この技術企業の幹部は、Nvidiaのブラックウェルチップへの需要が「非常に非常に高い」と報告し、同社が「常にスタートアップへの投資先を探している」と述べた。ファン氏はNvidiaの目標がAIインフラの成功を支援し、エコシステムの成長を助けることであると強調した。
投資について議論する中で、ファン氏は「唯一の後悔」はイーロン・マスク氏のxAIにもっと資金を提供しなかったこと、そしてOpenAIにもっと早く投資しなかったことだと明かした。彼はOpenAIの収益が指数関数的に成長していると述べた。
ここでいう開発というのは計算モデルのこともそうだが、おそらくもっとトータルの話だろうと思われる。要するにチップ本体とその周辺、基盤、インフラも含めるということだ。主要企業はファーウェイ、アリババ、バイドゥ、製造はSMICが請け負うのだろうか。
ロイター「中国半導体メーカー、26年に生産量拡大へ 脱エヌビディア目指す」2025.8.28
同紙が関係筋の話として報じたところによると、中国通信機器大手の華為技術(ファーウェイ)(HWT.UL)は、AI向けチップ専用工場での年内の生産開始を目指しており、26年にはさらに2つの施設の稼働を予定しているという。
建設予定の3つの工場の総生産量は、中国の半導体受託生産(ファウンドリー)大手、中芯国際集成電路製造(SMIC)の同様のラインの現在の生産能力を上回る可能性があるという。
また、SMICは来年、7ナノメートルチップの製造能力を倍増させる計画だという。
中国国内では7nmプロセスが主要で、AIチップもそのくらいのプロセスで製造しているものと思われる。最先端プロセスはないが統合的な技術で補い、先端AI技術に匹敵する出力を得る力がある。だから、ファンCEOも大きく先行していないと評価しているのだろう。
中国産AIではディープシークでも騒がれたが、AI技術というのは必ずしも最先端の設備が必要ではないのだろう。どれだけ効率よく情報を整理し、出力を得られる構造をつくれるかが問題なのであって、省電力だとか計算メモリが多く積めるだとか動作クロックが早いだとか、そういうところではないのだと思われる。
中国当局がNVIDIA製半導体の輸入を規制し始めた2025.10.10ことから、中国は自国のAIチップに相当の自信があるものと思わせる。

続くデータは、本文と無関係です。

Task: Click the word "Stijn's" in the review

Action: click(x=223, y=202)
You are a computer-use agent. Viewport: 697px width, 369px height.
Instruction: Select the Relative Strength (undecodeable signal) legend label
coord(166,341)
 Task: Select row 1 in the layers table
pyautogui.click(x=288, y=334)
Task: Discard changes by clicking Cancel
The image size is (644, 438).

が、国内経済回帰を狙ってのことなのか、あるいは、米国にサプライチェーンをつくりたくないだけなのか意図はつかめない。
まとめ
投資環境2025.10.11としてはAI関連セクターはおよそオーバーウェイトで一致の見解。だが、半導体本体のほうはNVIDIAのCEOファンが言うように中国に大きく先行していない、また、当の中国が輸入規制をするほど、先端チップを使う優位性というのがあまりないと考える。

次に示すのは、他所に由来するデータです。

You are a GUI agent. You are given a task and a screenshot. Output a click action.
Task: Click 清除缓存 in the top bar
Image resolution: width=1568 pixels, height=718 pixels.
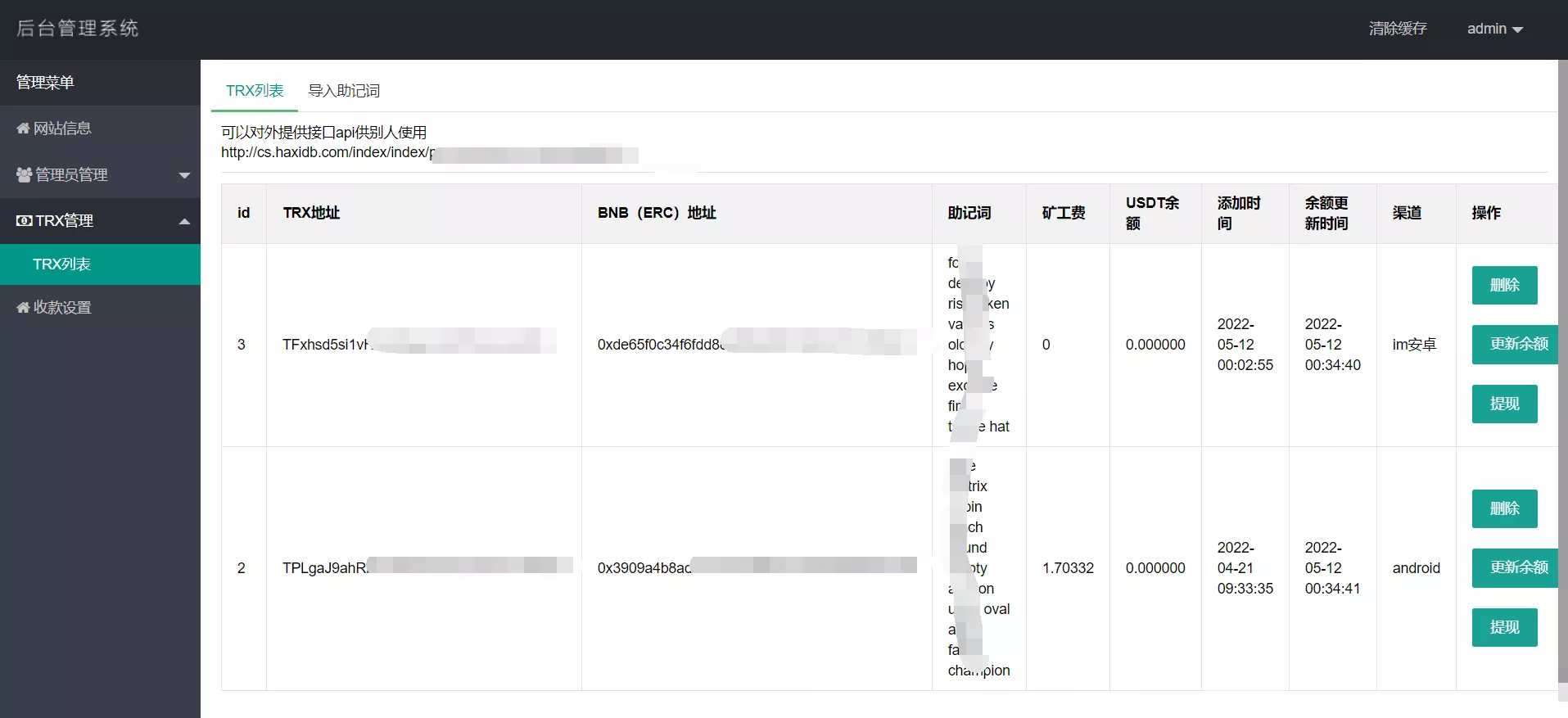click(1397, 29)
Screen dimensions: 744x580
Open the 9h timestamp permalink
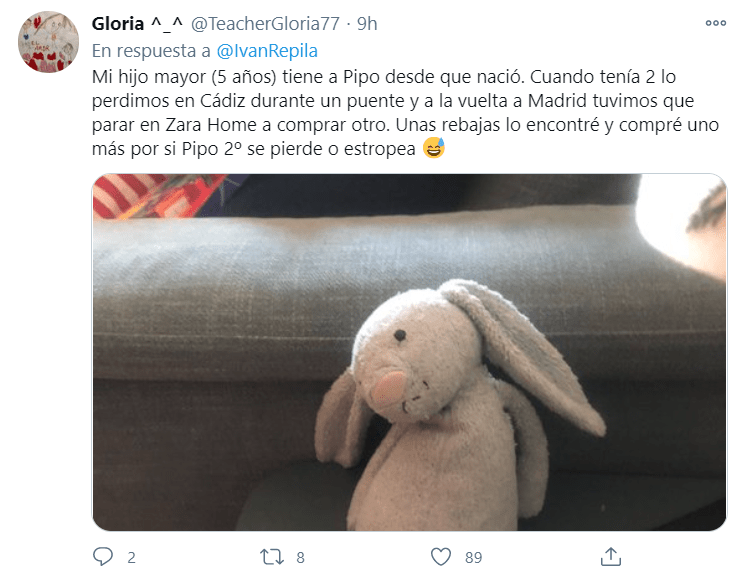pos(367,23)
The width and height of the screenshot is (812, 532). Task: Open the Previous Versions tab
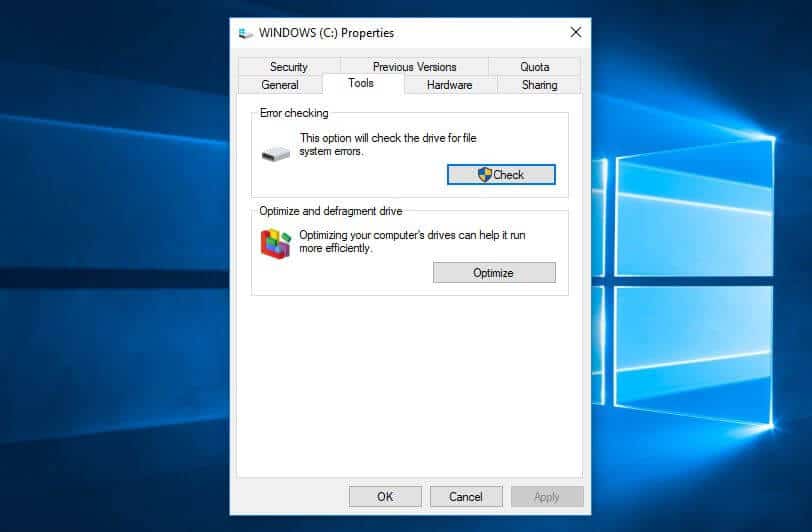[414, 67]
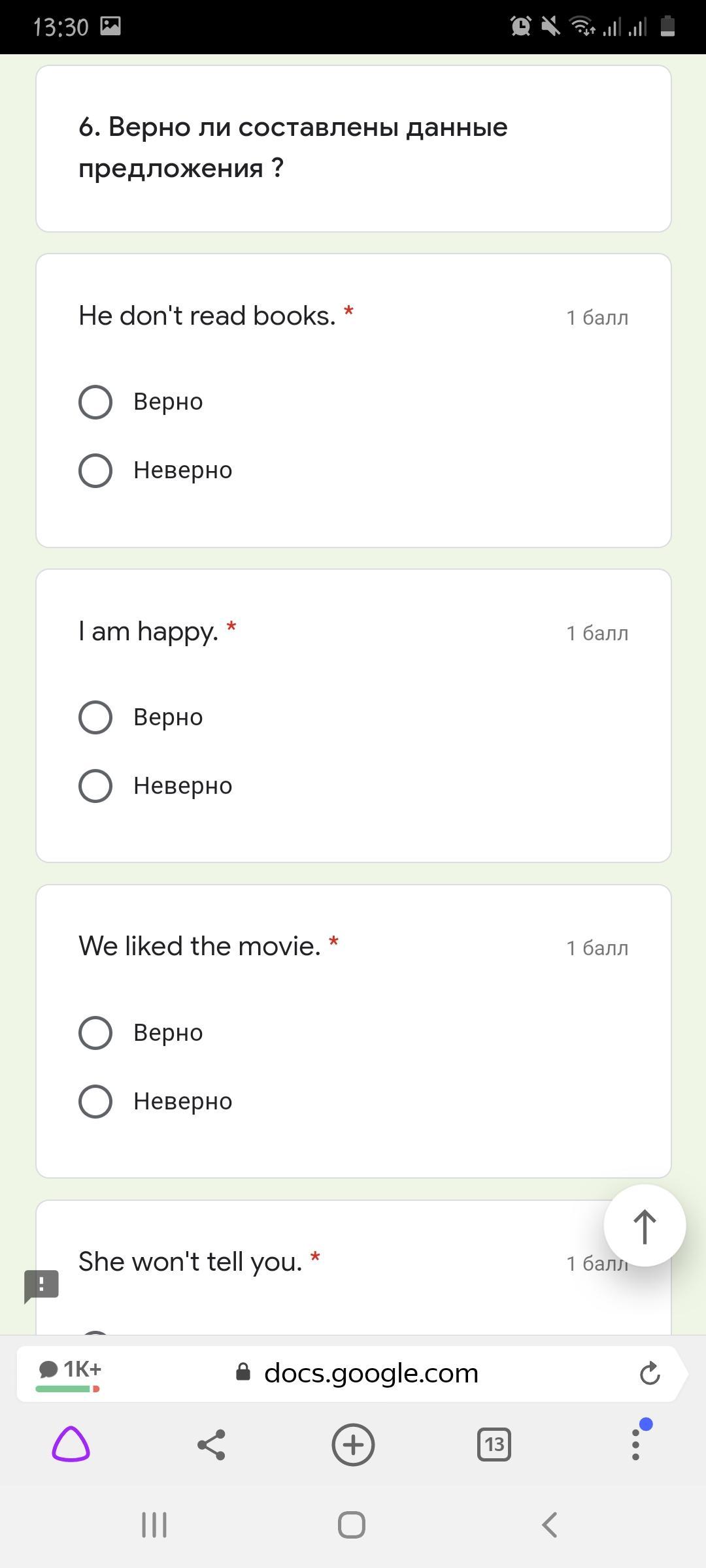Tap the Android back navigation button
The image size is (706, 1568).
pyautogui.click(x=550, y=1526)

したがって、先端半導体かつAIに重きを置いている企業はオーバーウェイトにならない。個別にあげるとNVIDIAとTSMCは中立、装置メーカーのASMLも中立寄りになってくる。
電力需要は先端チップだろうとそれなりの消費拡大が見込まれるため、こちらは本命ともいえるオーバーウェイト。米国に限らず日本国内もデータセンターは直近で各所にできつつあり、まさに電力需要が逼迫している。日本の電力会社は軒並みオーバーウェイト、また、エネルギー開発関連の企業も総じて推していきたい。
日本のデータセンターの中核は東京、大阪、福岡、そして北海道で、その他各所に拠点を設ける草案2024.9.20がある。つまりその中核では電力需要があり、また通信ケーブル(光)の需要が高くなることが見込まれる。この草案自体は2030年を見据えているためかなり長期になることには注意したい。